- [YOUR INSTRUCTIONS] No pictures go in the copy. Restate, word for word, each line from the one containing "Task: Toggle the" through the last line below.

★ ★ ★ ★ ★ ★ ★

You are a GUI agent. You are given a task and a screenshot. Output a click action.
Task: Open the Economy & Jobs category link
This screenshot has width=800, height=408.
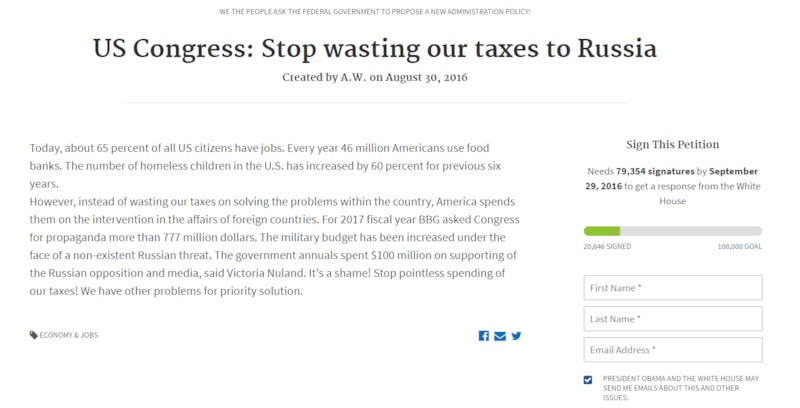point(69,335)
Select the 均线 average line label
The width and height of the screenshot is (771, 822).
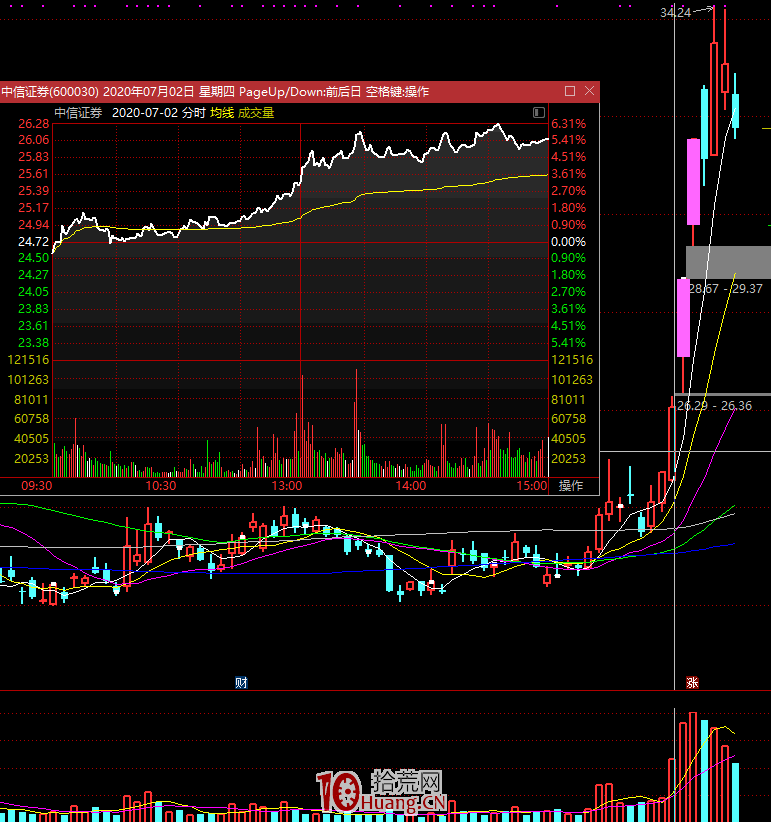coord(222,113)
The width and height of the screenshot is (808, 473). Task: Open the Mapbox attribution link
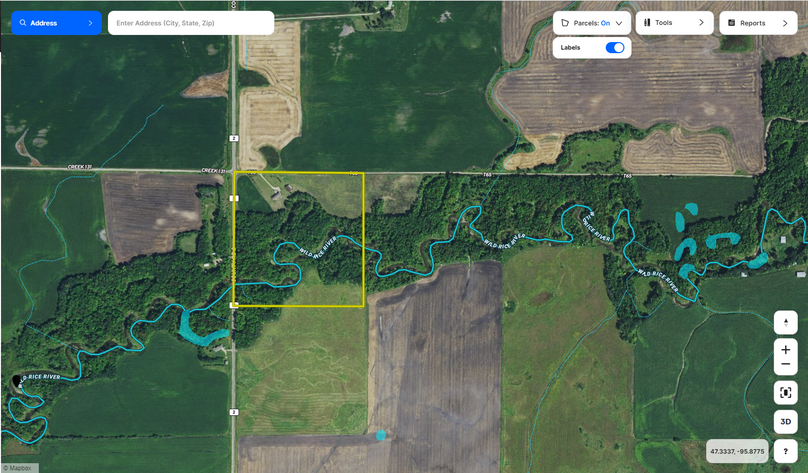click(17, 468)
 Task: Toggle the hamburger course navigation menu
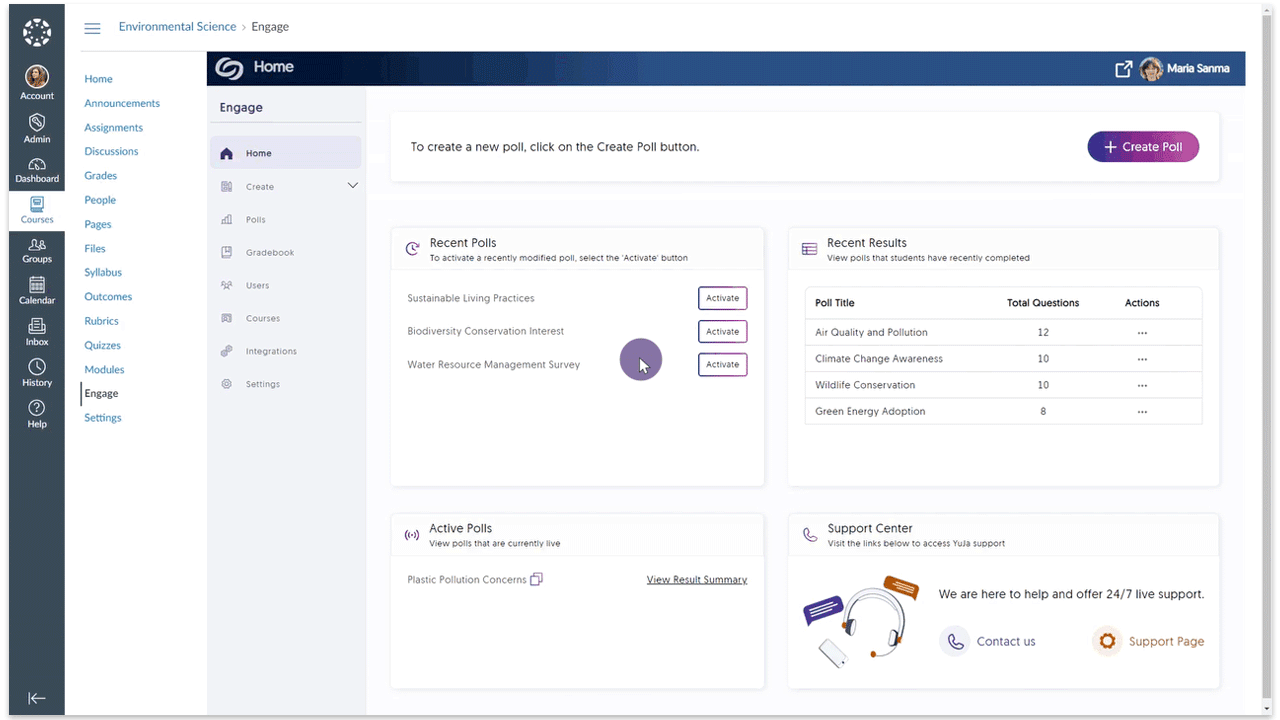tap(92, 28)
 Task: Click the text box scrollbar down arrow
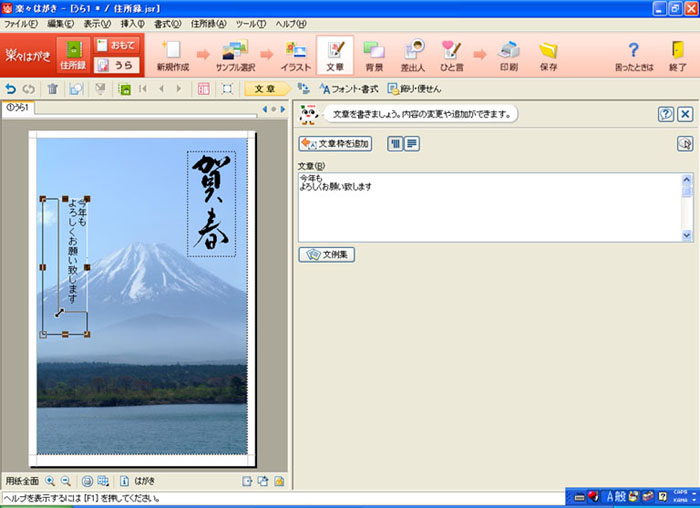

★ ★ ★ ★ ★ ★ ★

- [COMPLETED EXERCISE]
 Task: Toggle the hamburger course navigation menu
tap(92, 28)
 Task: Click the text box scrollbar down arrow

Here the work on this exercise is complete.